Beim Lesen wird oft mit zu schwierigen Texten geübt. Wenn in der Klasse alle Schüler den gleichen Text lesen, der genau auf dem geforderten Niveau der Klasse liegt, sind schwache Schüler überfordert. Die Übung rauscht bei ihnen durch. Beim Leseband, einer aktuellen Maßnahme zur Verbesserung der Lesefertigkeit durch konsequentes tägliches Üben, versucht man dieses Problem durch Tandemlesen in den Griff zu bekommen. Man bildet Teams, in denen schwache Schüler als „Sportler“ mit guten Schülern (Trainern) gemeinsam lesen. Aber eigentlich bräuchte man für die schwachen Schüler angepasste Texte. Bei FILBY, der Fächerintegrierten Leseförderung Bayern hat man inzwischen ein Variante für DaZ mit einfacheren Texten erstellt.
Ich übe sehr viel mit Witzen. Neben meinen PowerPoint-Übungen gibt es auch eine Sammlung in meinem Buch. Das kann für alle schwachen Leser ab der Klasse 2 zum Üben eingesetzt werden.
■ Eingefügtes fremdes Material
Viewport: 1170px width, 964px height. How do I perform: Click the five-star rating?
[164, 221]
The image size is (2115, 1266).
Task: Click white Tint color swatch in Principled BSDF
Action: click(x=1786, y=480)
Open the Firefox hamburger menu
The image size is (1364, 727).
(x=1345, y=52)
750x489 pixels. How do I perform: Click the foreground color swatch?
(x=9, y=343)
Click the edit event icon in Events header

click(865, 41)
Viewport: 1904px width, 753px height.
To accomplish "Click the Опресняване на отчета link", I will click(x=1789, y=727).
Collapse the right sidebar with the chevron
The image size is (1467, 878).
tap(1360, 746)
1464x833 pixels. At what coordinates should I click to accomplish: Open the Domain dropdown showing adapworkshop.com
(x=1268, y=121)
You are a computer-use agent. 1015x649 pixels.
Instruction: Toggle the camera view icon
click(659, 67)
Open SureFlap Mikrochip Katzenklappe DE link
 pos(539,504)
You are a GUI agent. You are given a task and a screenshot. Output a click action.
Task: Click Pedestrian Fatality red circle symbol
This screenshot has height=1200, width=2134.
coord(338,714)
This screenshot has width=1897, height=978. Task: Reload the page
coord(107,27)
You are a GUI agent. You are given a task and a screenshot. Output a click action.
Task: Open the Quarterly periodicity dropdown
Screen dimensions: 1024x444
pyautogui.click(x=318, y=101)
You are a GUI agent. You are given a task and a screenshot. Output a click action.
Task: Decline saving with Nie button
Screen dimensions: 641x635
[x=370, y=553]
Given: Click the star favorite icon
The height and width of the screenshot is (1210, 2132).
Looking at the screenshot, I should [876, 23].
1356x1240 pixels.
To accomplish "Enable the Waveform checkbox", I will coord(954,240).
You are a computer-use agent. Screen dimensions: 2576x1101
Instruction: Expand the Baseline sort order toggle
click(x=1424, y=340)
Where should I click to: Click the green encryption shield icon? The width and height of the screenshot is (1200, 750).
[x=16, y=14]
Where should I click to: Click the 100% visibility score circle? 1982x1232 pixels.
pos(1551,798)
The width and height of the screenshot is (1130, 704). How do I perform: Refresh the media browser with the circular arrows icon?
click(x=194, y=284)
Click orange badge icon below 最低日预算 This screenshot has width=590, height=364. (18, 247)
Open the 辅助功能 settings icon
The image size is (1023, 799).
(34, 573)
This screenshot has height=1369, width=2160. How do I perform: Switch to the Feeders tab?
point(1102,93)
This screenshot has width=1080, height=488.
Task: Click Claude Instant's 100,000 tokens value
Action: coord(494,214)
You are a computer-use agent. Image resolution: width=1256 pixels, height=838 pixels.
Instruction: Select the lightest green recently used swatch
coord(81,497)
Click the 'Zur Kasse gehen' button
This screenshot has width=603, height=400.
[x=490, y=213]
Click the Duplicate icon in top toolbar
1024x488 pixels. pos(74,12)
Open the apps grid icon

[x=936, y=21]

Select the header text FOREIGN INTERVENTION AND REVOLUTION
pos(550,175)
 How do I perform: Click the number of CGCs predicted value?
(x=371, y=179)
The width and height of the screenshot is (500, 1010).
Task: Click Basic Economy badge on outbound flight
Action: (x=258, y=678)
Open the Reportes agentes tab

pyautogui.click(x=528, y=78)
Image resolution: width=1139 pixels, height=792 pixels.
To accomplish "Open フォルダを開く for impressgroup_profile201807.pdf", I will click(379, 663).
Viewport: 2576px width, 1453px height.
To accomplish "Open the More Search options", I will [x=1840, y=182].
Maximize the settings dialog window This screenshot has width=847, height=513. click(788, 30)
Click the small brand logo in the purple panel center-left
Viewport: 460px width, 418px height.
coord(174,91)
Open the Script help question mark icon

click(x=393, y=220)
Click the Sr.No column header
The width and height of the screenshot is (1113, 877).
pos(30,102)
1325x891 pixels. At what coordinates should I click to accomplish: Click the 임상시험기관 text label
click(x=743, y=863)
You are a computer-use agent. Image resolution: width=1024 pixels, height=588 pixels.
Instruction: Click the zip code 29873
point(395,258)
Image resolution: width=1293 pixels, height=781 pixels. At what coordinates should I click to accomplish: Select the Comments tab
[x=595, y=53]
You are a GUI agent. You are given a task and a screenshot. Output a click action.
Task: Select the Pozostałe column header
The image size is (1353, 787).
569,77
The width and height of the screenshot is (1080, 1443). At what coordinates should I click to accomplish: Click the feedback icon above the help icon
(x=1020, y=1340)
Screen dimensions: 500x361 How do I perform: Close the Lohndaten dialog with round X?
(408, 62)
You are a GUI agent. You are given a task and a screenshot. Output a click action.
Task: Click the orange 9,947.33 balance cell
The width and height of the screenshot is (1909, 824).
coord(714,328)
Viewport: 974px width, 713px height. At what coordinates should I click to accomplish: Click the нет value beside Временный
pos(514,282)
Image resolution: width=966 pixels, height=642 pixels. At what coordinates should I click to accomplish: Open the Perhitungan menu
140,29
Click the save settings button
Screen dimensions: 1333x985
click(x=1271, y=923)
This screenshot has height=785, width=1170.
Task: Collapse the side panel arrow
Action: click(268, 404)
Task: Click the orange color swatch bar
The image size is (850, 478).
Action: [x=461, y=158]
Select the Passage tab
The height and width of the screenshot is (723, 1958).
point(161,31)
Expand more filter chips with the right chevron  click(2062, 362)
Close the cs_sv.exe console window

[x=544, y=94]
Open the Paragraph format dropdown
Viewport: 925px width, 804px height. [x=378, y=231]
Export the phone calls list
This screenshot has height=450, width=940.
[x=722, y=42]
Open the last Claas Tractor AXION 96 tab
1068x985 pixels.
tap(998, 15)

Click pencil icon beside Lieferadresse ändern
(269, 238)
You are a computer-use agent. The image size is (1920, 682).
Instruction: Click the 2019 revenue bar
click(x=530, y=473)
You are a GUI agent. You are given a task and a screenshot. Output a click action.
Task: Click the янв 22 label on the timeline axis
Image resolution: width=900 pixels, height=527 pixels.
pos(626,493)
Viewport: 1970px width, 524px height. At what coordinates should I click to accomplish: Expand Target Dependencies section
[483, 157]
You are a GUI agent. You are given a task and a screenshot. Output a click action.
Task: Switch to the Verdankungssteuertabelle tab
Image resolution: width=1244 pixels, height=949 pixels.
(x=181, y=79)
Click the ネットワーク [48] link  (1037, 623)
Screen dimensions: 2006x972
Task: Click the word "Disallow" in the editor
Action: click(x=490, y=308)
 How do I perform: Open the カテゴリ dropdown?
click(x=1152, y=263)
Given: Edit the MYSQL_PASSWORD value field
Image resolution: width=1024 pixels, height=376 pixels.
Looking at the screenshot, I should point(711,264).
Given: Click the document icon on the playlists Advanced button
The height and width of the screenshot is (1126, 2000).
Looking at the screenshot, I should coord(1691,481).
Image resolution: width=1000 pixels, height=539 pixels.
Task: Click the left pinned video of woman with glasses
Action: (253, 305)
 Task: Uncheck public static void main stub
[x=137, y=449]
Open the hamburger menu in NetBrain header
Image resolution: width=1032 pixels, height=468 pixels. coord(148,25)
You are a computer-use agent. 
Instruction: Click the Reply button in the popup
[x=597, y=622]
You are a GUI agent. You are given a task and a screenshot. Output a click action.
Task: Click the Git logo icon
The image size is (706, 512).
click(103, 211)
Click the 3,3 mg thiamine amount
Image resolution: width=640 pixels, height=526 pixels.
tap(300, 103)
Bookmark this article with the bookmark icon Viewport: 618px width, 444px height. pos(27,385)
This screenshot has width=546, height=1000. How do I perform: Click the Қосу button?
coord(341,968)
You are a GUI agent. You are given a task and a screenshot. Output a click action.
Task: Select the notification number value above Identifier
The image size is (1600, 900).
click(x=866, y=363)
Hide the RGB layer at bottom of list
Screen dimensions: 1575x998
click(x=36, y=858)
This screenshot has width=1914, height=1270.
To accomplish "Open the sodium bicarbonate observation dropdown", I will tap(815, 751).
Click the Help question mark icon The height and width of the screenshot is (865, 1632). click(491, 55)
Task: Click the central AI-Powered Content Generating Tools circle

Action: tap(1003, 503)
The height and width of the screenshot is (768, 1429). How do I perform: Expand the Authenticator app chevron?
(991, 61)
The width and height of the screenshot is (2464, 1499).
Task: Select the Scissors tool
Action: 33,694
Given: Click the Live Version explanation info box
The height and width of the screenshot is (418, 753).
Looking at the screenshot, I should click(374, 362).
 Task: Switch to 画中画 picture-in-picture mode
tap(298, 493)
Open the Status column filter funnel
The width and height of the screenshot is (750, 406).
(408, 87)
Grundlage einer Übungseinheit sind sechs kurze Witze, bei denen die Pointe aus einer Auswahl herauszufinden ist. Das gibt gleich Rückschlüsse zum Leseverständnis. Wenn die Pointe gefunden ist, wird der Witz noch einmal zügig gelesen. Danach kommen Wiederholungsübungen, ähnlich wie im Beispiel oben gezeigt, in denen die Wörter der Witze anders arrangiert werden.
Eine Leseprobe (Kapitel 25) enthält die Übungswörter in Silben zweimal, einmal mit Sprech- und einmal mit Dudensilben.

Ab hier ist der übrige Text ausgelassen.